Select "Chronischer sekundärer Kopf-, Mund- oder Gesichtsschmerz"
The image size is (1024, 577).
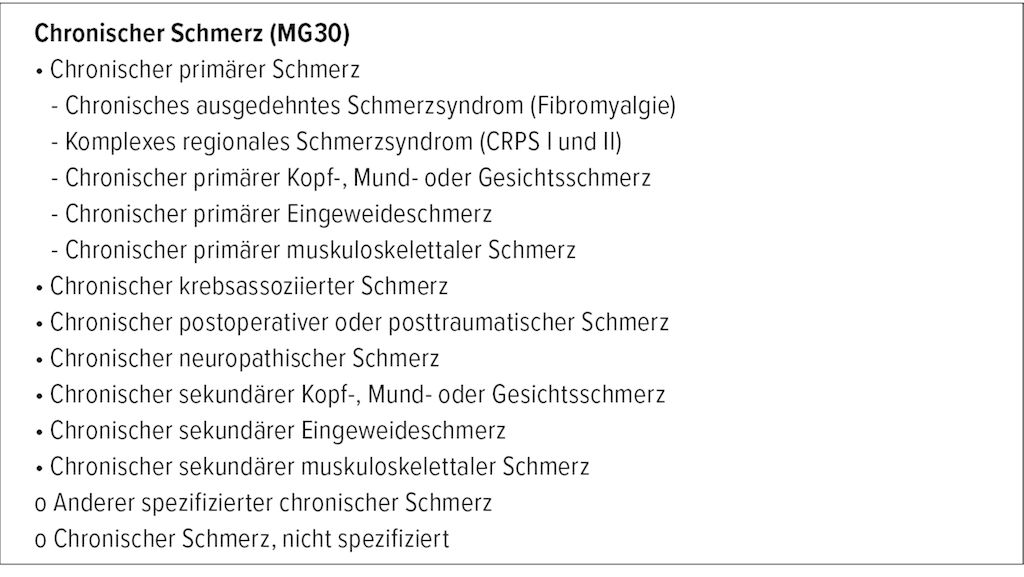tap(357, 394)
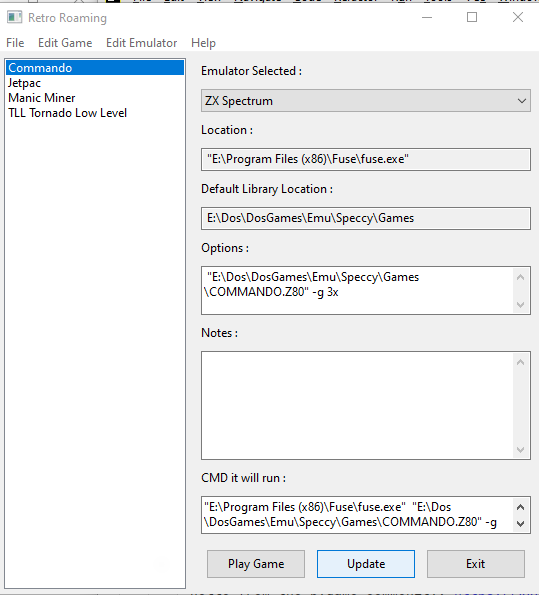Image resolution: width=539 pixels, height=595 pixels.
Task: Open the Help menu
Action: 203,43
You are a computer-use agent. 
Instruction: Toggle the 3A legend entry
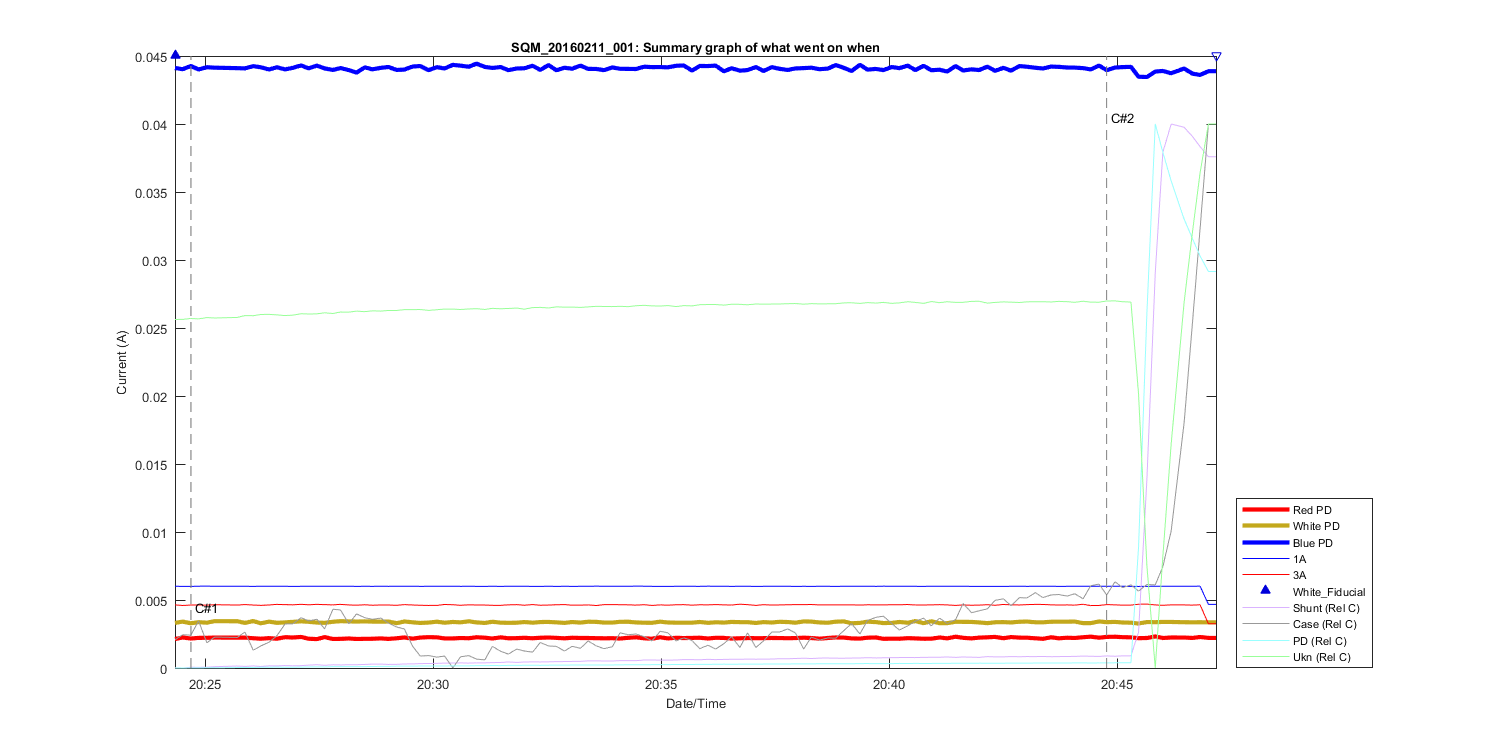[x=1300, y=575]
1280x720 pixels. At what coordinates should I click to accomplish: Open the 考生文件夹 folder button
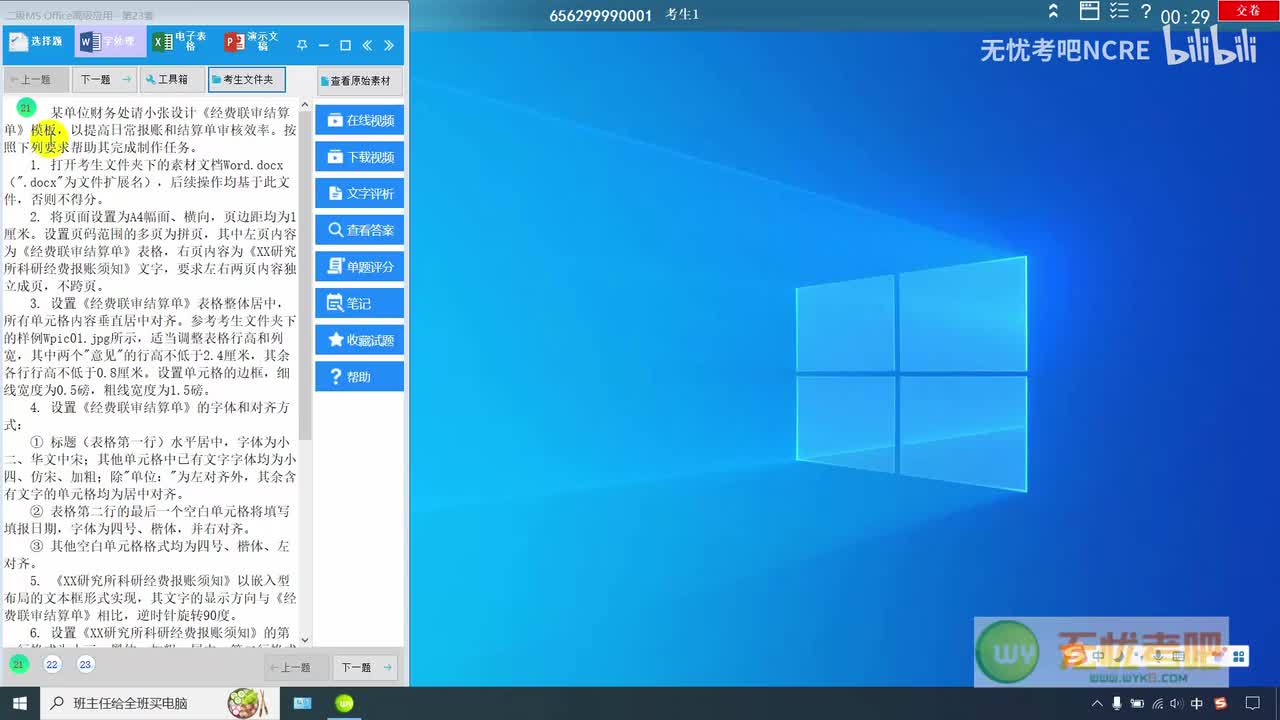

* [EXERCISE DIRECTIONS]: Return the full material word for word. Do not include the pictures.

* [WRITTEN SOLUTION]:
Select "Chronischer sekundärer Kopf-, Mund- oder Gesichtsschmerz"
The image size is (1024, 577).
tap(357, 394)
Image resolution: width=539 pixels, height=595 pixels.
Task: Open the Help menu
Action: 203,43
You are a computer-use agent. 
Instruction: Toggle the 3A legend entry
[x=1300, y=575]
1280x720 pixels. At what coordinates should I click to accomplish: Open the 考生文件夹 folder button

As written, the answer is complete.